(Beginning of Task material)
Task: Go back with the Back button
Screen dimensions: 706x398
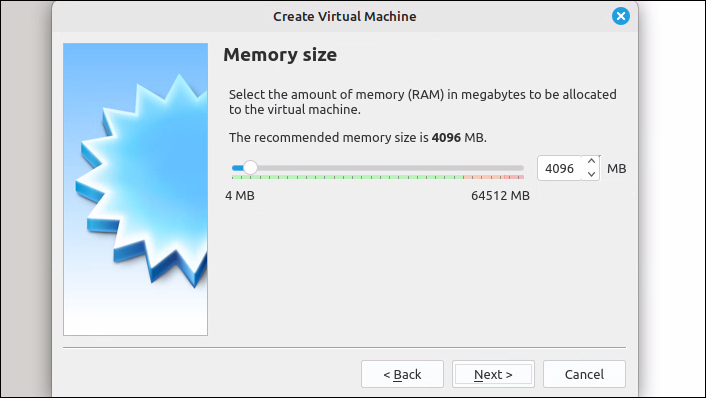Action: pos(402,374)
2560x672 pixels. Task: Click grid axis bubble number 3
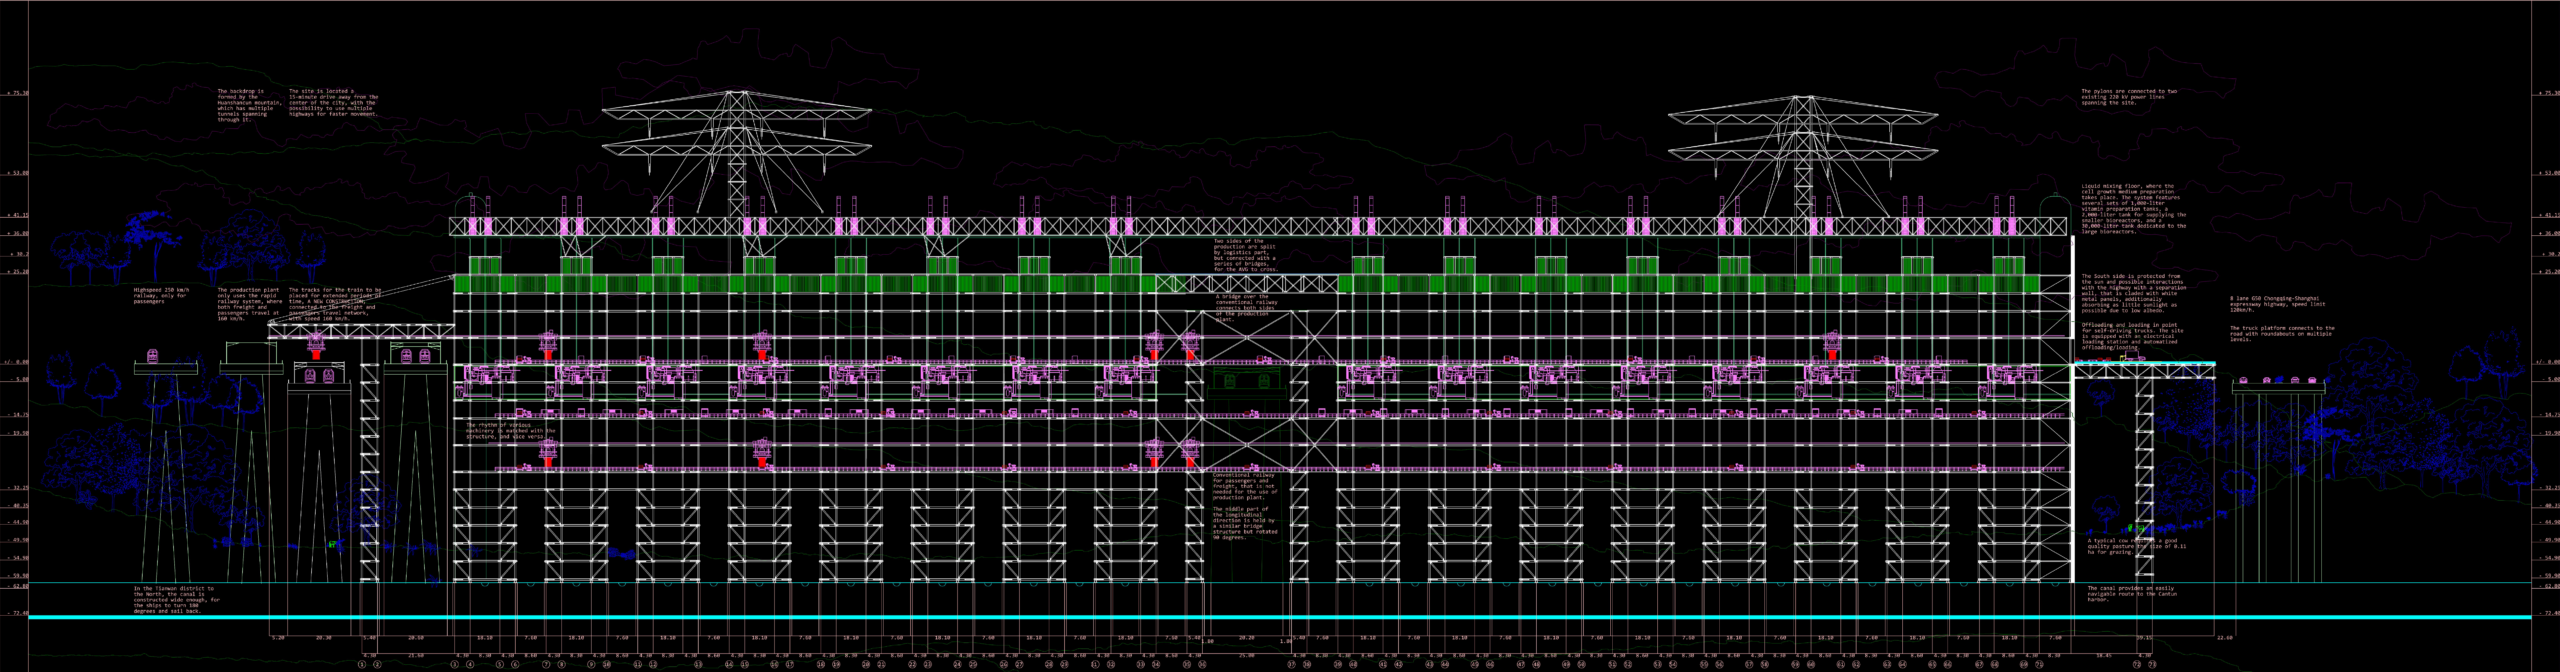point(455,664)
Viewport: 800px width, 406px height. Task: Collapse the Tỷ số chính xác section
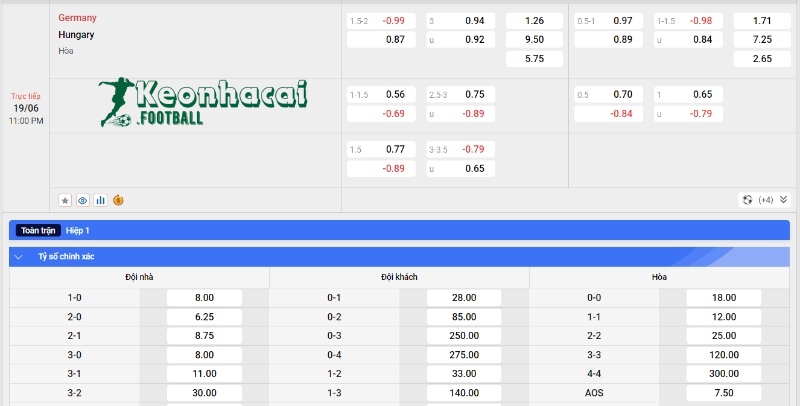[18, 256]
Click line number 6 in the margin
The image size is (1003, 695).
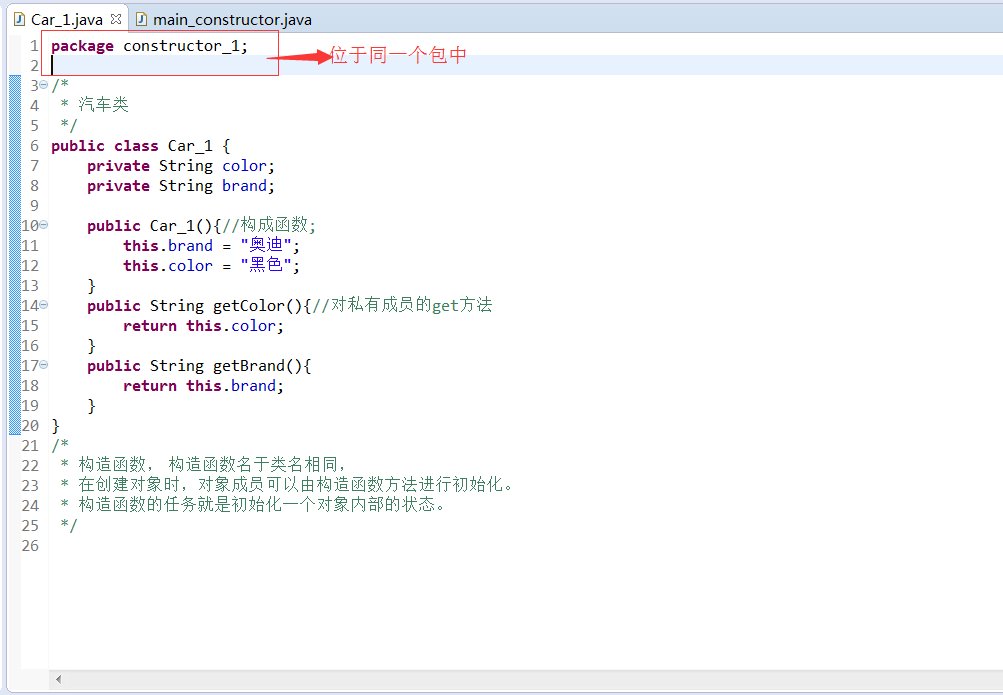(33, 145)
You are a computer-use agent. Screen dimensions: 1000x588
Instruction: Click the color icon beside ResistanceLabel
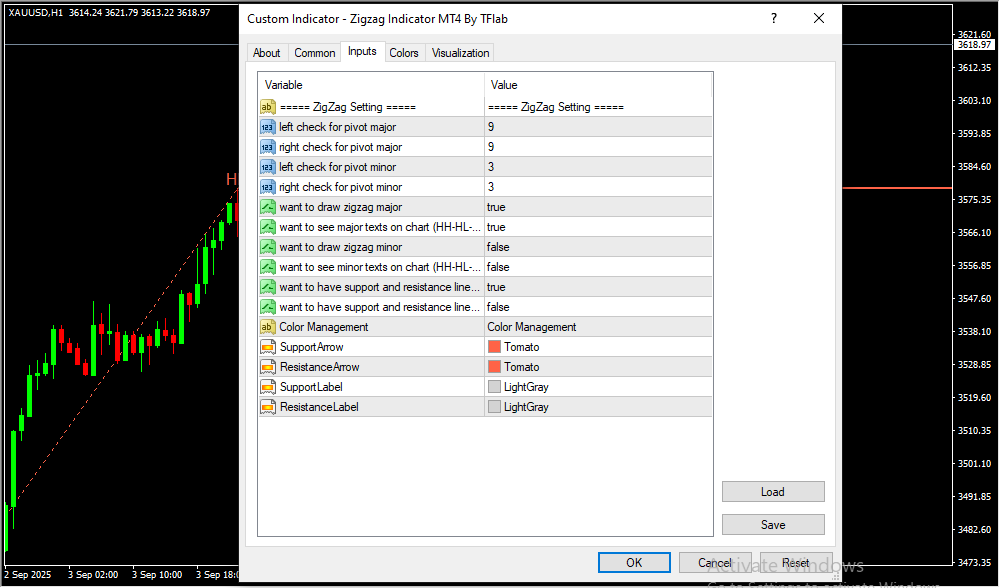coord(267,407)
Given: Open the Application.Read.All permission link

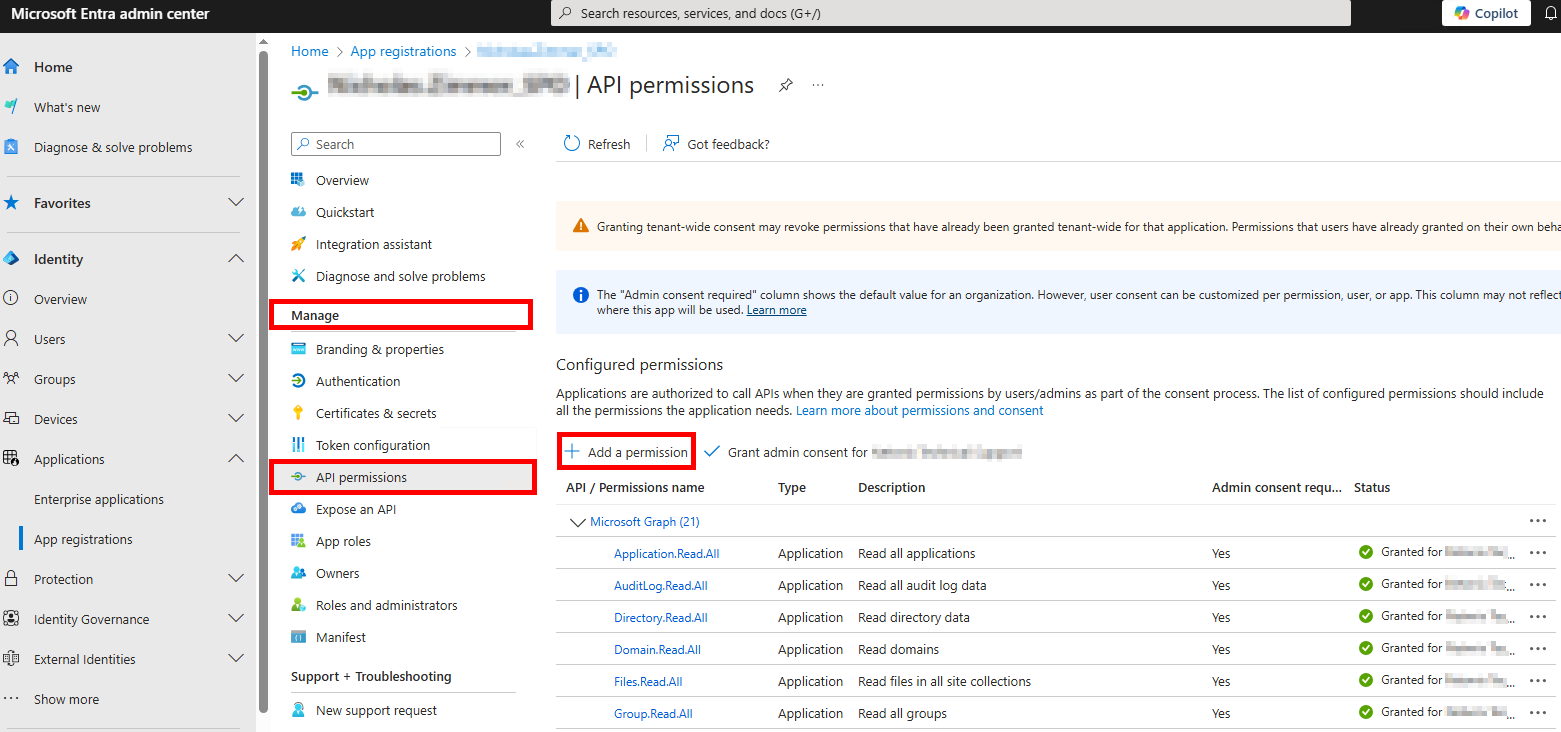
(End of Task material)
## What you have to do
Drop the images and transcribe the entries above exactly.

## Exercise solution
Task: Go back with the Back button
Screen dimensions: 706x398
Action: pos(402,374)
2560x672 pixels. Task: Click grid axis bubble number 3
point(455,664)
Viewport: 800px width, 406px height. Task: Collapse the Tỷ số chính xác section
[18, 256]
Click line number 6 in the margin
The image size is (1003, 695).
(33, 145)
You are a computer-use agent. Screen dimensions: 1000x588
Instruction: Click the color icon beside ResistanceLabel
coord(267,407)
Given: Open the Application.Read.All permission link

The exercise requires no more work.